Efectivamente, Calais no está tan perdido en el
fondo del Maine que no llegara hasta sus habitantes el ruido de la
famosa partida. Ellos sabían que la segunda casilla
correspondía a este estado de la Nueva Inglaterra y el
telégrafo les había anunciado que el tercer golpe de
dados -uno y uno- obliga al jugador Hermann Titbury a permanecer en su
ciudad.
Transcurrieron de este modo los días 9, 10, 11
y 12 de mayo, en profundo fastidio en aquella aldea tan poco
recreativa. Vagando por las calles limitadas por casas de madera, y por
los muelles, el tiempo parecía interminable. ¡Qué
paciencia se necesitaba para esperar, durante siete días
aún, el telegrama que hasta el día 19 no debía ser
expedido y que indicaría el nuevo itinerario!
No obstante, la pareja Titbury tenía entonces
ocasión de hacer un viaje al extranjero; sólo
tenía que atravesar el río Santa Cruz, cuya ribera
izquierda pertenece al Dominio de Canadá.

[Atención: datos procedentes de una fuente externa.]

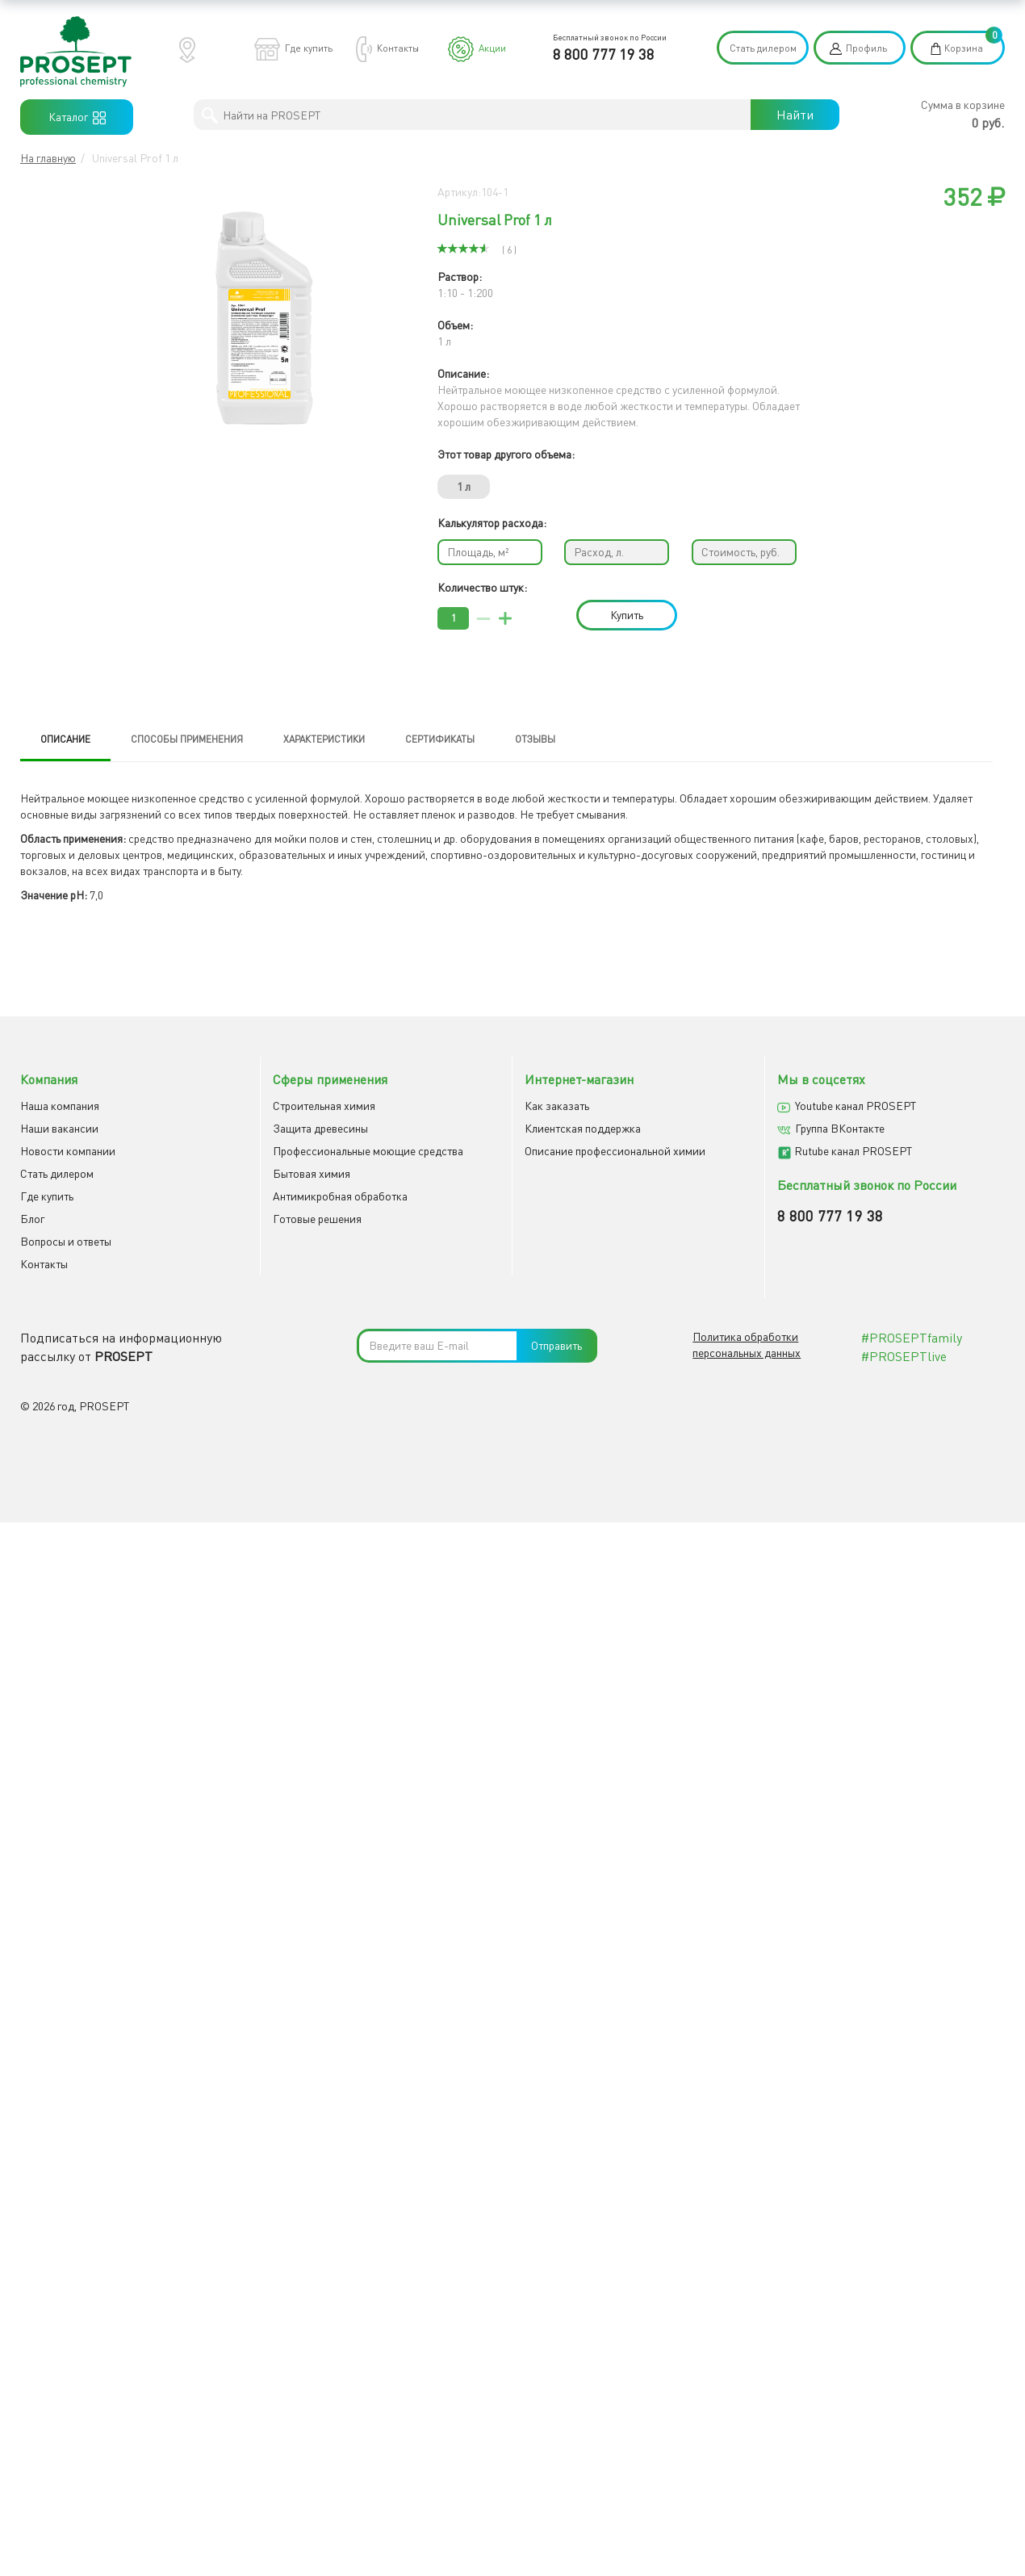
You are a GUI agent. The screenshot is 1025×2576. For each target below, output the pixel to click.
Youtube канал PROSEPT (855, 1106)
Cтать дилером (57, 1174)
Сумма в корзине (963, 104)
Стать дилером (763, 48)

Esto pensó Hermann Titbury, y en la
mañana del día 13 hizo la proposición en los
siguientes términos:
-¡Qué ocurrencia la de ese Hypperbone!
Eligió la ciudad más desagradable del Maine para enviar
allí a los jugadores que tengan la mala suerte de obtener el
número dos al principio de la partida.
-¡Cuidado, Hermann! -respondió la
señora Titbury en voz baja-. ¡Si te oyera alguien!...

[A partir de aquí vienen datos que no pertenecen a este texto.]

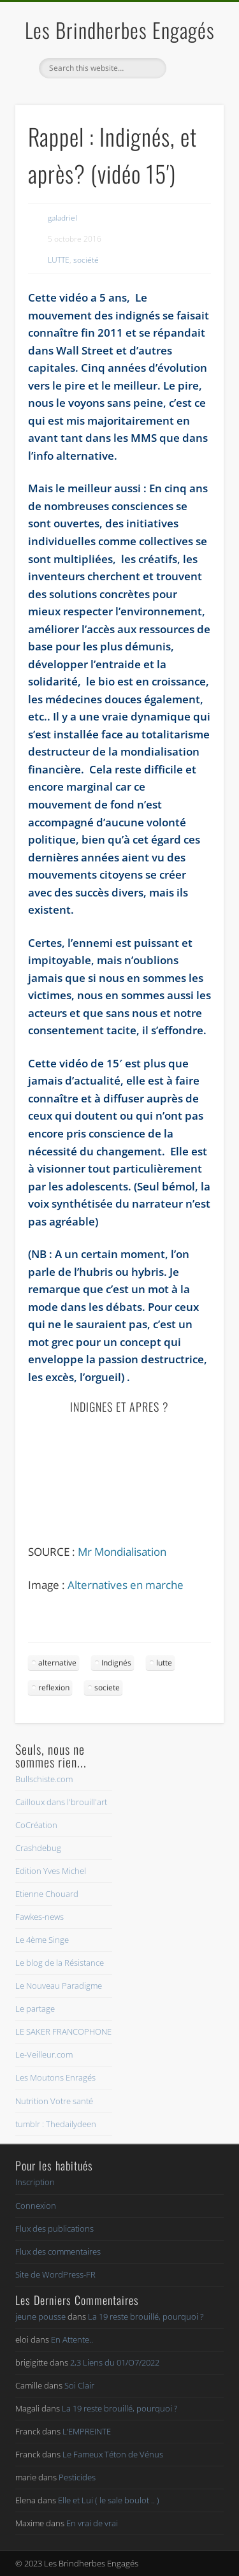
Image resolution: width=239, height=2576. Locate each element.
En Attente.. (72, 2339)
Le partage (35, 2008)
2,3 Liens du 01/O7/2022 (114, 2362)
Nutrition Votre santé (54, 2101)
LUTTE (58, 259)
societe (107, 1687)
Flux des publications (54, 2228)
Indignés (116, 1662)
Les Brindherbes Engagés (120, 30)
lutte (164, 1662)
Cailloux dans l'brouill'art (61, 1802)
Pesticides (77, 2477)
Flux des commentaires (58, 2251)
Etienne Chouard (46, 1893)
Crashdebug (38, 1848)
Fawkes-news (39, 1916)
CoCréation (36, 1825)
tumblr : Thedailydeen (55, 2124)
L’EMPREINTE (86, 2431)
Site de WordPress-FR (55, 2274)
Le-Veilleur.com (44, 2054)
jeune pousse (40, 2316)
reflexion (53, 1687)
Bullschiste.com (44, 1779)
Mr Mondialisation (122, 1551)
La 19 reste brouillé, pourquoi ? (145, 2316)
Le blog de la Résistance (59, 1962)
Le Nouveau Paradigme (58, 1985)
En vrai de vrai (92, 2523)
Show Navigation (193, 114)
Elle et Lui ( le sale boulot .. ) (108, 2500)
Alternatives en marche (126, 1584)
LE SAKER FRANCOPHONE (63, 2031)
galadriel (62, 217)
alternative (57, 1662)
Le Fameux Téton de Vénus (112, 2454)
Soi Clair (79, 2385)
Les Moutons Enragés (55, 2077)
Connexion (35, 2205)
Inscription (35, 2182)
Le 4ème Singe (42, 1939)
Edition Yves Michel (50, 1871)
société (86, 259)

Puesto que la suerte nos ha traído a Calais, es preciso
permanecer en Calais de buen o mal grado.
-¿No nos está permitido abandonar la
ciudad?
-Sin duda, pero a coildición de no salir del
territorio de la Unión...
-¿De modo que no tenemos ni el derecho de ir al
otro lado del río?
-De ninguna manera, Hermann. El testamento
prohíbe formalmente salir de los Estados Unidos.
-¿Y quién lo sabrá, Kate?
-exclamó el señor Títbury.
-No comprendo, Hermann!... -replicó la matrona
levantando el tono-. ¿Eres tú quien habla? ¡No te
reconozco! ¿Y si más tarde se supiera que habíamos
franqueado la frontera? ¿Y si algún accidente nos
retenía allí? ¿Y si no estuviéramos de
vuelta el día 19? Además... yo no lo quiero.

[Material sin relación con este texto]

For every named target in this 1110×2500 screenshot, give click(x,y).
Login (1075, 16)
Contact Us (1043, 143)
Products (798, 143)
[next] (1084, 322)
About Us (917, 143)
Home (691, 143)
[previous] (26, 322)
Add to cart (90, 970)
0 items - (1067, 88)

Y la imperiosa señora Titbury tenía
razón para no quererlo ¿Se sabe nunca lo que puede
ocurrir? Supongan que se produce un temblor de tierra; que el Nuevo
Brunswick se separa del continente; que aquella parte de América
se disloca; que entre los dos países se abre un abismo...
¿Cómo encontrarse entonces en las oficinas del
telégrafo el día convenido? ¿No se corría
el riesgo de quedar excluido de la partida?
-No... no podemos atravesar el río
-declaró imperiosamente la señora Titbury.
-Tienes razón; no podemos -respondió el
señor Titbury-; no sé cómo se me ha ocurrido tal
idea. Desde nuestra salida de Chicago yo no soy el mismo. Este viaje me
ha embrutecido. A gentes que no se han movido de Robey Street y de
nuestra edad, los trastorna verse corriendo de este modo. Más
cuerdo sería haber permanecido en nuestra casa y haber
renunciado a la partida...
-Sesenta millones de dólares bien valen esta
molestia -declaró la señora Titbury-.
¡Decididamente, te pones muy pesado, Hermann!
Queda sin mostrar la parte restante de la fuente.